Your instructions: Can you rewrite the material with "drawing tool" replaced by "drawing button" everywhere, leaving everything else unchanged?

(Records from a collection)
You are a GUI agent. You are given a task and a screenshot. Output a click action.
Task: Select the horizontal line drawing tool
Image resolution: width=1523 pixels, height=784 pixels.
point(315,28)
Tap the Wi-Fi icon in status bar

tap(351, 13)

Exercise output:
You are a GUI agent. You are given a task and a screenshot. Output a click action.
Task: Select the horizontal line drawing button
Image resolution: width=1523 pixels, height=784 pixels.
point(315,28)
Tap the Wi-Fi icon in status bar

tap(351, 13)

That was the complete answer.